Its hard to know where to start with the public transport (PT) policy mosh-pit that has characterised the BCC election campaign. There isn’t much point getting into the nitty gritty, we’ll leave that to Brizcommuter who provides a good assessment HERE. At a broader level the PT promise frenzy the mayoral candidates have engaged in tell us that the toxic relationship and blurred lines of responsibility between the BCC and the state government continues to cripple our PT system and stymie any improvement.
The two main candidates, the LNPs Graham Quirk and Labor’s Rod Harding have promised half baked, expensive metro and light rail systems with zero discussions with the state via Translink, who is allegedly responsible for PT. Harding has also promised ‘free fare Fridays’ when the BCC actually, nominally, has no control over fares. The ludicrousness of this proposal prompted Rail Back on Track’s Bob Dow to publicly call for legislation stripping the BCC of any control over public transport. Both of the major parties were silent on cross river rail, the number 1 priority to get the city moving. The Greens candidate Ben Pennings has made some cheaper bus-based proposals, which are OK if taken in isolation, but that is what we believe is the critical point. All of the promises and proposals have been rushed and developed in isolation, with little or no thought of system integration.
Meanwhile we have a new transport minister at state level, SH, who on early indications seems as useless and hamstrung as his predecessor Jackie Trad. The vaunted fare review has supposedly been completed (?), but with no public consultation, no release date, ad hoc releases of more special fare products, and if the BCC election campaign promises are anything to go by, lukewarm or zero political support.
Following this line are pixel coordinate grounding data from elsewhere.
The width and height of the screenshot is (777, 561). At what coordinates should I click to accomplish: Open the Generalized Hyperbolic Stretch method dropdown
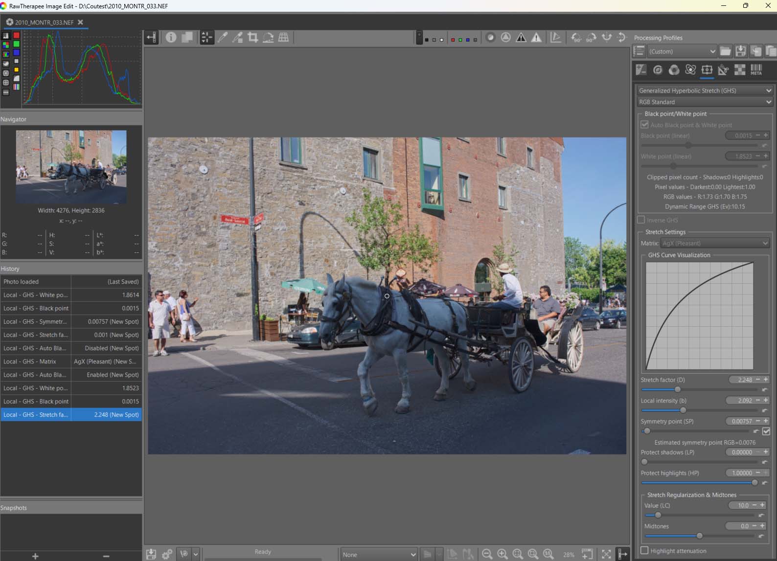pos(705,90)
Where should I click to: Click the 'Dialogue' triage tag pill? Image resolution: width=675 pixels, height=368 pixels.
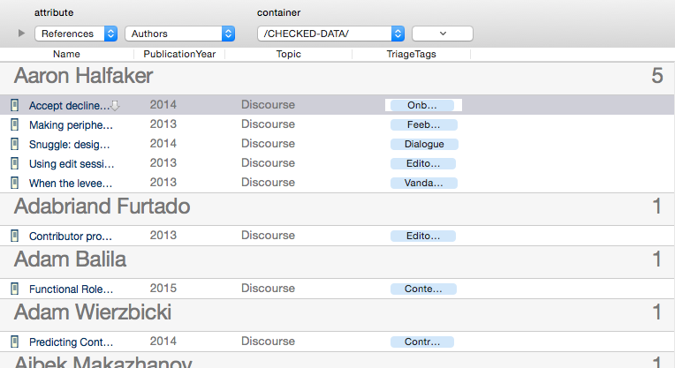pyautogui.click(x=423, y=144)
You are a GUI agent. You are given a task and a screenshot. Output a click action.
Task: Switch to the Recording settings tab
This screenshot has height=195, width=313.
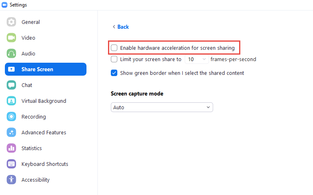pos(34,117)
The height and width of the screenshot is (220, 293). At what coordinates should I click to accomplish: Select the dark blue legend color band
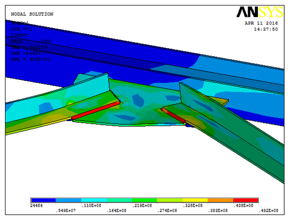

Brisbane’s public transport system remains woefully inadequate, with no indications of reform or improvement in the future. None of the players at state or BCC levels seem to understand or care that political and institutional reform is the only way forward. While they don’t seem to understand, they actually do understand. What seem to us like a murky, opaque web of backroom deals between politicians and unions, and between state and BCC politicians combines to maintain the status quo of an unintegrated system that is expensive to use and run and stuck in time somewhere around Expo 88.
The state leaving PT to the BCC has had disasterous results. The BCC only has control over buses, and inevitably they have delivered us to ‘peak bus’. A single, state government controlled metro controlling all aspects of the system, with a focus on rail is the only way forward. If the BCC genuinely cared about delivering good public transport it would recognise the need for integrating rail and bus modes. For that to happen the BCC needs to stop acting unilaterally on major infrastructure and the state needs to prioritise PT and get on the front foot politically. In other words, the BCC needs to step aside, and the state needs to step up.